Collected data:
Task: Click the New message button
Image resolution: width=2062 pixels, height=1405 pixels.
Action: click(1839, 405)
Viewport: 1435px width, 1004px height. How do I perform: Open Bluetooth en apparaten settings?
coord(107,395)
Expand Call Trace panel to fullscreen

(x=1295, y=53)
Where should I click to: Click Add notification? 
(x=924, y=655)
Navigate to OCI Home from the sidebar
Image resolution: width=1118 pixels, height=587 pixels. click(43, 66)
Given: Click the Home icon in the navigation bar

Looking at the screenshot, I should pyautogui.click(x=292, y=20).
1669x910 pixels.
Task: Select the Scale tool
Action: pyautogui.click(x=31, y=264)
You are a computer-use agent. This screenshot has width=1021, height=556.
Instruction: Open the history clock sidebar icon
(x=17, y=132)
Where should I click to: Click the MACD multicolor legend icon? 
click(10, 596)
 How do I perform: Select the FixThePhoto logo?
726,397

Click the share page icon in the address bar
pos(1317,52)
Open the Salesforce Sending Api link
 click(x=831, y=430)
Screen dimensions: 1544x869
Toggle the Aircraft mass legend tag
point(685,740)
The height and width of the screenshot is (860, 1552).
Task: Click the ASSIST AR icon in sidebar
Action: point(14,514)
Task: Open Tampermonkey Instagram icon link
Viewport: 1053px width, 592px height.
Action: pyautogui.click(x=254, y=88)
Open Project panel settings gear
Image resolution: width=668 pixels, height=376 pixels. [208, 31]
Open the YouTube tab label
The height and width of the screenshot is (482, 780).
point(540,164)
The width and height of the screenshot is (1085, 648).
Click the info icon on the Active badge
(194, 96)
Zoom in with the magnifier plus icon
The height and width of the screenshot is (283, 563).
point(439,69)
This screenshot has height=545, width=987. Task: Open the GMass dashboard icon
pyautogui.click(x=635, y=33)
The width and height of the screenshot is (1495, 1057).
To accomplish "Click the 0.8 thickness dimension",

**Activity:** Could you copy out the data in full, exactly as it is written?

**Solution to the exercise:**
Task: Click the New message button
Image resolution: width=2062 pixels, height=1405 pixels.
Action: click(1839, 405)
Viewport: 1435px width, 1004px height. How do I perform: Open Bluetooth en apparaten settings?
coord(107,395)
Expand Call Trace panel to fullscreen

(x=1295, y=53)
Where should I click to: Click Add notification? 
(x=924, y=655)
Navigate to OCI Home from the sidebar
Image resolution: width=1118 pixels, height=587 pixels. click(43, 66)
Given: Click the Home icon in the navigation bar

Looking at the screenshot, I should pyautogui.click(x=292, y=20).
1669x910 pixels.
Task: Select the Scale tool
Action: pyautogui.click(x=31, y=264)
You are a computer-use agent. This screenshot has width=1021, height=556.
Instruction: Open the history clock sidebar icon
(x=17, y=132)
Where should I click to: Click the MACD multicolor legend icon? 
click(10, 596)
 How do I perform: Select the FixThePhoto logo?
726,397

Click the share page icon in the address bar
pos(1317,52)
Open the Salesforce Sending Api link
 click(x=831, y=430)
Screen dimensions: 1544x869
Toggle the Aircraft mass legend tag
point(685,740)
The height and width of the screenshot is (860, 1552).
Task: Click the ASSIST AR icon in sidebar
Action: point(14,514)
Task: Open Tampermonkey Instagram icon link
Viewport: 1053px width, 592px height.
Action: pyautogui.click(x=254, y=88)
Open Project panel settings gear
Image resolution: width=668 pixels, height=376 pixels. [208, 31]
Open the YouTube tab label
The height and width of the screenshot is (482, 780).
point(540,164)
The width and height of the screenshot is (1085, 648).
Click the info icon on the Active badge
(194, 96)
Zoom in with the magnifier plus icon
The height and width of the screenshot is (283, 563).
point(439,69)
This screenshot has height=545, width=987. Task: Open the GMass dashboard icon
pyautogui.click(x=635, y=33)
The width and height of the screenshot is (1495, 1057).
To accomplish "Click the 0.8 thickness dimension",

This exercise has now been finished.